**PAGE EXTRACT:**

One of the series's judges Michael Kors praised Bennett's "classy fur-trimmed and bejeweled coat"—wrote Kara A. Medalis of The Stamford Advocate—made of "a white furry throw rug and a cheap glass chandelier"—wrote Sue Hutchinson of The Mercury News—designed for the season's first challenge. She also became an early favorite of DiLuna, who named her a "contender to the crown"; (Note: Amy DiLuna named also Robert Best and Malan Breton "contender[s] to the crown". She named Keith Michael also a "contender to the crown" and the "1st Winner" before his disqualification later in the third season.) and of Medalis.

In the fourth episode, the winning team of the episode's challenge consisted of Bennett, Mychael Knight, and the team captain Angela Kesslar. In effort to help the team win, Bennett and Knight collaborated by restraining "Keslar's artsy-craftsy tendencies and even find[ing] ways to make her Rococo-style rosettes look tasteful." USA Today named Bennett and Knight's collaboration one of "best decisions" of the reality television week ending August 7, 2006. By then, columnist Dave Walker of The Times-Picayune named Bennett "one of its most colorful, and competent, ever" of the first three seasons of the series.

**PROVIDED MATERIAL:**
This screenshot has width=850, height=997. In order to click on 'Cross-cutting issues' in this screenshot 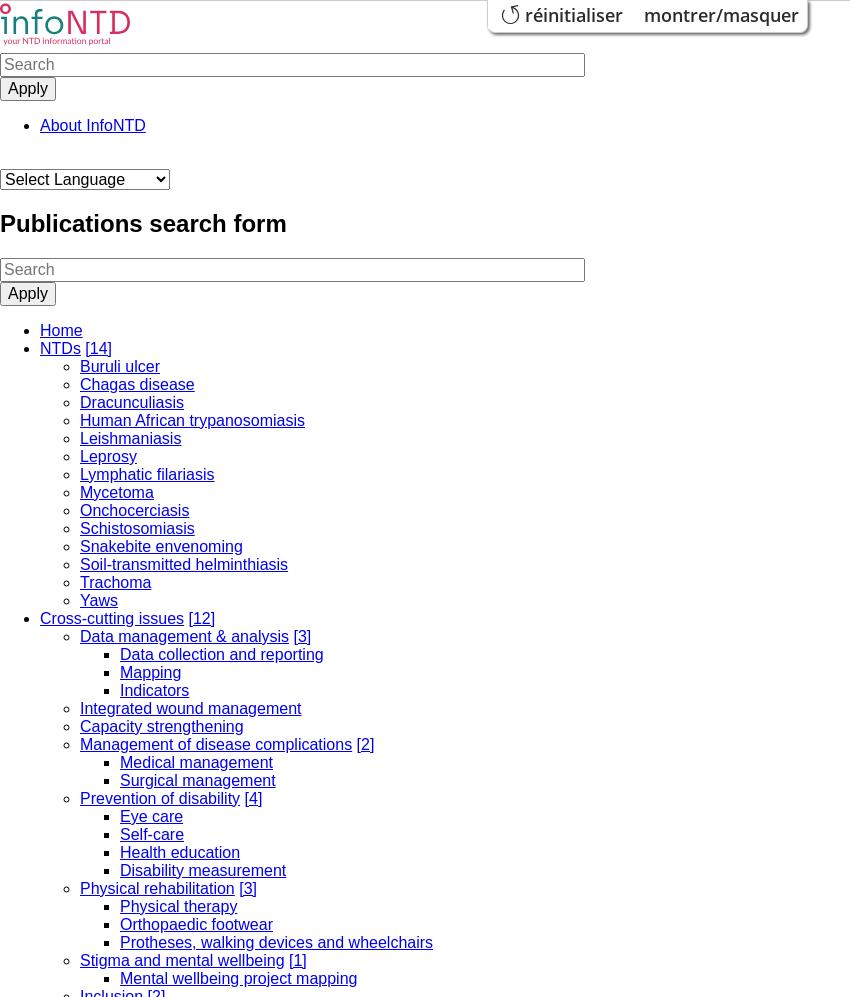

**EXERCISE OBJECTIVE:** Continue the passage on Bennett's run in the fashion design reality series, starting right after its final sentence, and write in the same style and register.

**RESPONSE TO THIS EXERCISE:**
===Later period of the season===
Bennett became one of the final four after the "black-and-white cocktail dress challenge" in the tenth episode. (Note: Kayne Gillaspie and the two reinstated contestants Vincent Libretti and Angela Keslar were eliminated in the tenth episode of the third season.) Rather than eliminate a contestant as previously done in prior seasons, all remaining four, including Bennett, then became finalists after the final pre-Fashion Week challenge of the season. She, like each of other finalists, received an $8,000 budget for her own collection.

For the Fashion Week, Bennett's collection contained "luxurious evening wear heavy on lace and sleek silhouettes," "a long-sleeved black lace dress" containing a "black feather trim from the waist to the short hemline", and "a shiny gray gown [with] a yellow velvet belt," wrote the Associated Press. As noted by the Fashion Wire Daily, the collection included also "[y]outhful details like ostrich feathers and jewel toned accents", contrary to her tasteful "overly mature and conservative designs" she had done throughout the season. Before the Fashion Week, Kim Crow of The Plain Dealer previewed Bennett's collection as "the strongest, most commercially viable" per "[w]ord on the street". (Note: Kim Crow previewed Uli Herzner's Fashion Week collection as also "the strongest, most commercially viable" per "[w]ord on the street".) When the Fashion Week arrived, Kara G. Morrison of The Detroit News noted Bennett's collection using "mostly nude and black hues".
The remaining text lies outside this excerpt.